# BRANO CITATO
A Reggio Emilia incontriamo il giornalista Rai – oggi in pensione – Pierpaolo Cattozzi.
Cattozzi decide di fondare Telereggio nell’estate del 1972, quando sull’Europeo legge un articolo su Telebiella: dopo una visita a Peppo Sacchi in Piemonte, a Ottobre partono le trasmissioni via cavo di Telereggio, ma la registrazione al tribunale come testata giornalistica a mezzo video avviene nel marzo del 1973. Fin da subito l’emittente aderisce all’associazione A21 ispirata all’articolo 21 della Costituzione che sancisce la libertà di espressione.
Un aiuto importante viene dall’industria elettronica: la giapponese Akai fornisce a costi molto competitivi le apparecchiature (telecamere, videoregistratori da mezzo pollice) a Telereggio e ad altre emittenti locali del circuito A21.
La Tv si occupa di fatti vicini alla gente, e basta poco per attirare l’attenzione e la curiosità del pubblico: un microfono al centro di un salottino è più che sufficiente per “il salotto di Telereggio”, dove Pierpaolo Cattozzi intervista personaggi noti e meno noti di Reggio Emilia. Anche se la Rai in quel primo periodo sembra disinteressarsi al fenomeno, Maurizio Costanzo trae ispirazione per sua stessa ammissione da quei salotti televisivi locali e parte con “Bontà loro” – quello che diventerà il capostipite del genere talk.
Telereggio viene diffusa attraverso un cavo di duecento metri che collega un appartamento del centro di Reggio Emilia, in Piazza Garibaldi, ai negozi sottostanti (un bar, un self service e un negozio di articoli sportivi) ma è chiaro che per avere una diffusione significativa occorre passare all’etere.
Cattozzi inizia a sperimentare le trasmissioni senza cavo inserendosi dalle undici di sera sulle frequenze di Capodistria che vengono liberate in orario notturno: il segnale di Telereggio riattiva i ripetitori che si dovrebbero riaccendere solo il giorno dopo e illumina un’area molto vasta che arriva oltre il Veneto. Ma non può durare a lungo. 
Così Cattozzi si rivolge agli studenti dell’Università di Pisa che hanno costruito un trasmettitore da 1 KW con la polarizzazione verticale: questo, che apparentemente è un handicap, poiché per ricevere il segnale si deve aggiungere un’antenna specifica, orientata in modo diverso da quelle già esistenti, si trasforma in un empirico sistema di rilevazione dell’ascolto: “quelle antenne sui tetti” sono la prova più evidente che il pubblico si è attrezzato per ricevere Telereggio.

# MATERIALE FORNITO
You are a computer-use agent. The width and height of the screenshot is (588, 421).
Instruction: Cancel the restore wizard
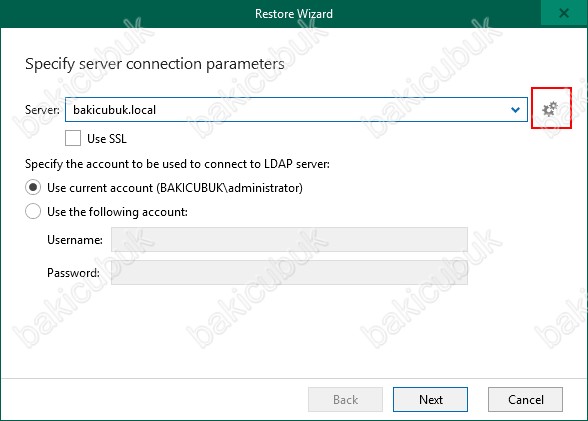[x=525, y=400]
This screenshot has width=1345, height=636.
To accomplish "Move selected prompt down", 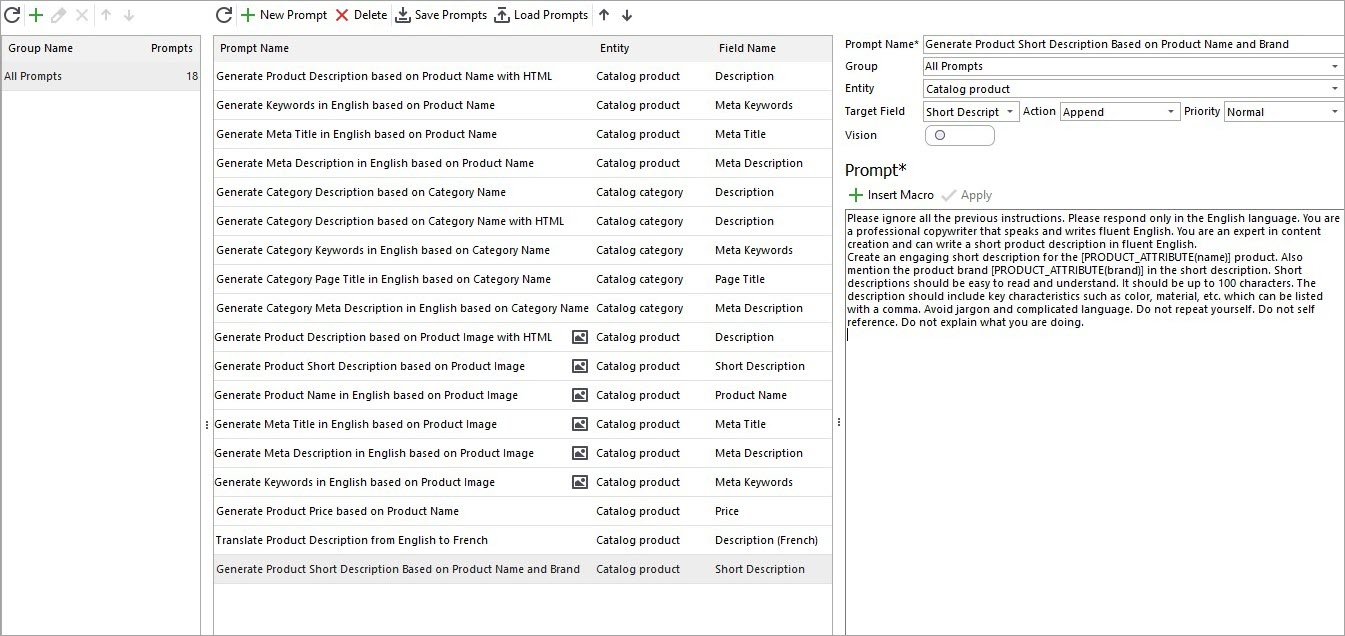I will pyautogui.click(x=627, y=16).
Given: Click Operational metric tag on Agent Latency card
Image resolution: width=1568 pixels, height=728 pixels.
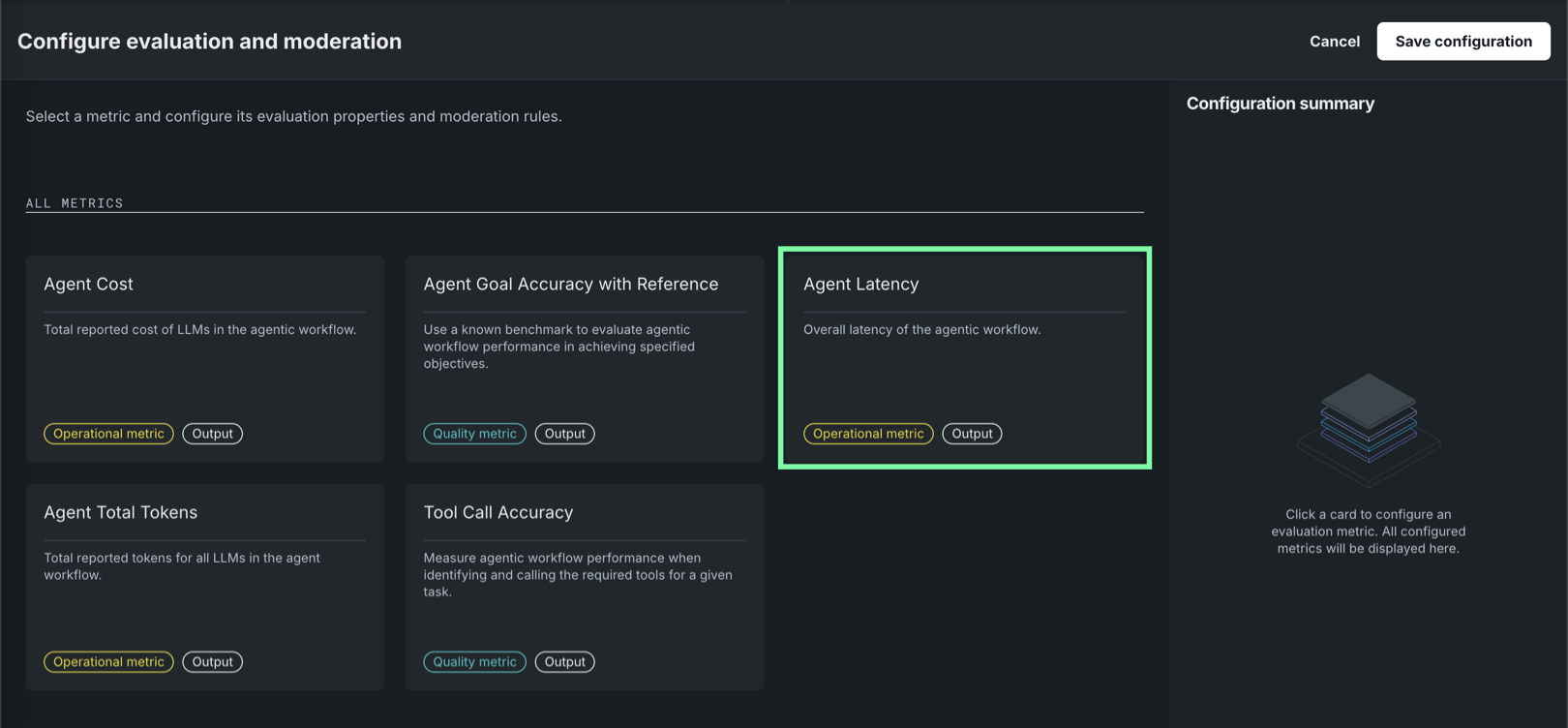Looking at the screenshot, I should (x=868, y=434).
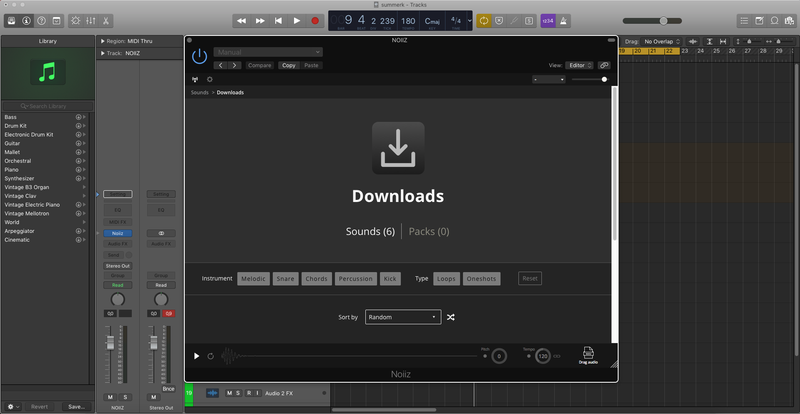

# CONSEGNA
Riscrivi il brano su Telereggio tra "A Reggio Emilia" e "del circuito A21.", estremi inclusi, scambiando "Telereggio" con "TeleReggio".

# SOLUZIONE
A Reggio Emilia incontriamo il giornalista Rai – oggi in pensione – Pierpaolo Cattozzi.
Cattozzi decide di fondare TeleReggio nell’estate del 1972, quando sull’Europeo legge un articolo su Telebiella: dopo una visita a Peppo Sacchi in Piemonte, a Ottobre partono le trasmissioni via cavo di TeleReggio, ma la registrazione al tribunale come testata giornalistica a mezzo video avviene nel marzo del 1973. Fin da subito l’emittente aderisce all’associazione A21 ispirata all’articolo 21 della Costituzione che sancisce la libertà di espressione.
Un aiuto importante viene dall’industria elettronica: la giapponese Akai fornisce a costi molto competitivi le apparecchiature (telecamere, videoregistratori da mezzo pollice) a TeleReggio e ad altre emittenti locali del circuito A21.